今私は、応接室で校長先生と警察の人。塚内さんといったっけ?その二人を前にして座っていた。
私の発言のあとにすぐ連絡したそうだが、来るの早すぎないか?一体どうやって来たんだろうか?
「それで、狭間暦さんと言ったよね。ヴィランたちとどんな感じであって、一体何を話したのか詳しく聞かせてもらってもいいかい?」
「………黒霧と名乗る男が現れたのは下校途中の普通の路地です。私の個性が目当てで勧誘しに来たと言っていました。そのまま何かする隙もなく、黒いもやに包まれて気がついたら古びたバーのような場所に移動していました。
そこで死柄木と名乗る男が現れ、改めて私は勧誘されました。ですが、気になることを言っていたので、ついつい怒りで我を忘れてしまいまして。
『拒絶』しようとしたら元の場所に戻されていました」
そういい終えると、塚内と言った警察の人は眉を潜める。校長は表情が変わらない。
「確か、君の個性である『拒絶』は、あらゆる現象を否定し拒絶できるんだよね?でも人間は出来ないはずじゃなかったっけ?」
「確かに出来ませんが、その時は出来る気がしていたんです。どうなるか見てみたかったというのもありますし」
「万が一出来たとしても、それがどういう結果になるかは君ならばわかるはずだ。_____殺そうとしたのかい」
校長は疑問ではなく断定として言いきった。
何をそんなに怒っているのか。
「彼らはヴィランです。どうなろうと知ったことではありません。第一、私だって初めてだったんですよ。あんなにも感情がぶれるなんて」
校長の表情は変わらないが、何やら影ができている。
無言で睨みあっているといっていい見つめあいがつづくと、塚内が顔をひきつらせて話に入ってくる。
「気になることと言ったね。どういう内容のことか聞いても?」
「彼らが相澤先生を襲い、あんな風にした元凶だということです」
その言葉に、彼らは何故か驚いたような顔をする。
「君は、相澤くんのことをあまり好いてはいないものだと思っていたよ」
「確かに数日前まではそうでした。
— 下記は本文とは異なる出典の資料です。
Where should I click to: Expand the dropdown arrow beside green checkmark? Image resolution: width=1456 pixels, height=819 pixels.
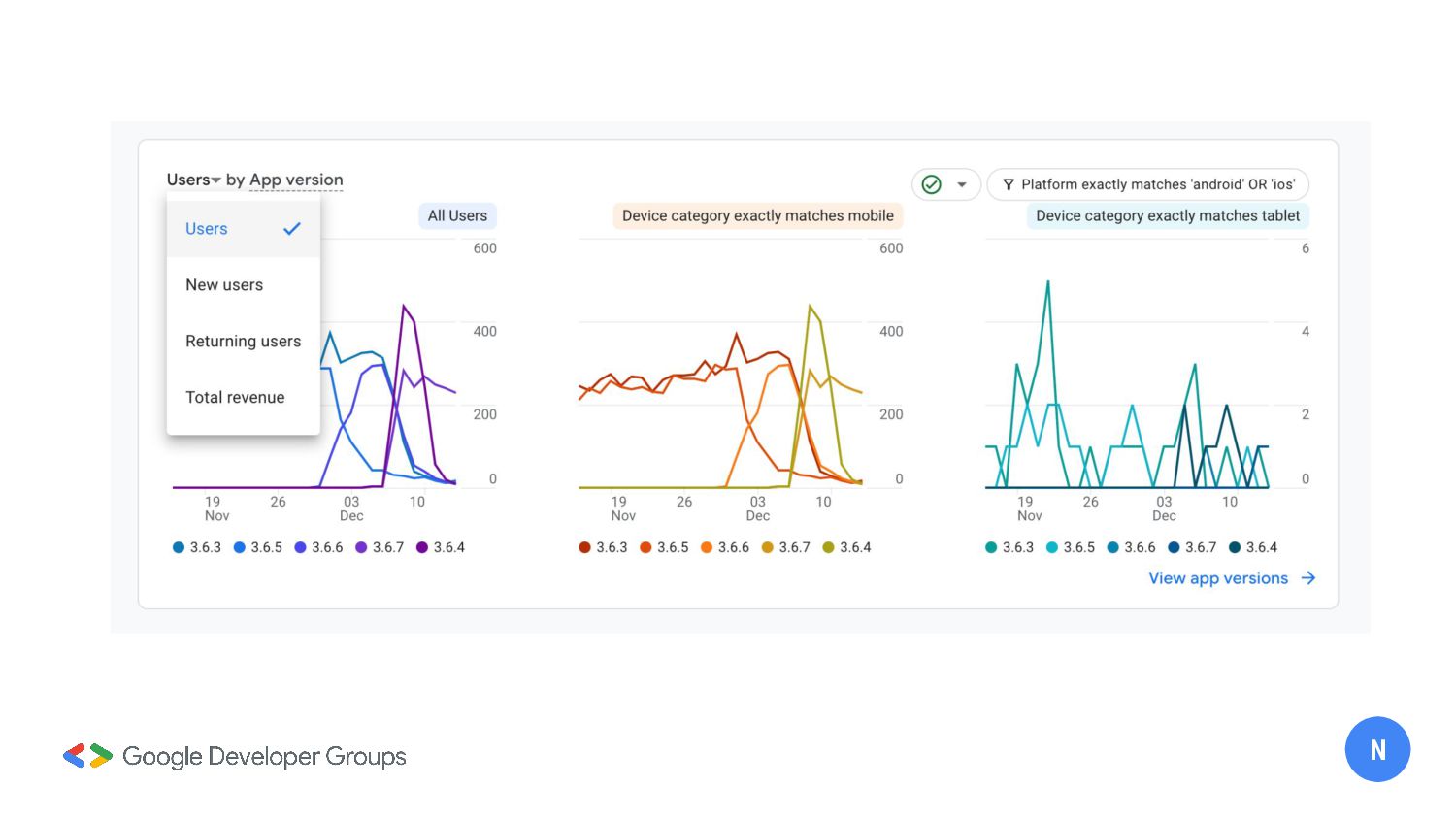tap(962, 184)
正確にはどちらでもなかったですが。けれどきっとあの日から、既に私の中であの人は大きな存在になっていたんでしょうね。嗚呼。だったら彼らには感謝しなければ。彼らのお陰で私は私の本心に気づけたのですから」
微かに微笑みながら私はいう。
不思議なものだ。
あれだけ表情が変わらなかったにも関わらず、あの人のことになるととたんに頬が緩まる。
「彼らはあの人をあんな目にあわせたんです。すでに怪我は私が『拒絶』しているので大事ではありませんが、彼らが相澤先生を傷つけたのは事実。そんな奴らが存在することすら忌まわしいのですから、勧誘の件は当然お断りさせていただきました」
校長は真剣な表情でこちらを見据える。
その黒い眼がまるで私のすべてを見透かそうとしているようだった。
「今日の放課後にある話したいことというのはそのことかい?」
「はい。今さら受け入れてくれるかどうかはわかりませんが、この気持ちだけでも知っていてほしいので」
「…………わかったよ。ありがとう。担当の先生には言っておくから、授業に参加しなさい」
何やらその態度に引っ掛かりを覚えるが、深く聞くほどのものではないと判断し、私はお言葉に甘えて部屋を出ていった。
「彼女は変わったよ」
「変わった?」
「数日前まではこの世のすべてがどうなろうと知ったことではないという態度だった。それはそれでとても危ういものだったけど、今の方がずっと危うい」
「………確かに、イレイザーヘッドの話をする彼女は、何やら狂気めいたものを感じましたが」
「相澤くんは、この短い時間の中で何をしたんだろうね。とりあえずはヴィランに堕ちることはないだろうし、例え一人だけだとしても関心を寄せるのはいい傾向なのかもしれない。ただねぇ………」
彼女の世界は、広いようでとても狭い。
今の状態ではきっと相澤くんただ一人で一杯なのだろう。だからこそ、彼以外はどうでもいいと考えている。
大切なものが出来たからこそ、その思考は前よりもさらに過激になっている。
彼女はきっと、相澤くんを傷つける者には容赦はしないだろう。
それがヴィランであろうと。ヒーローであろうとも。
例え、この世界そのものであろうともね。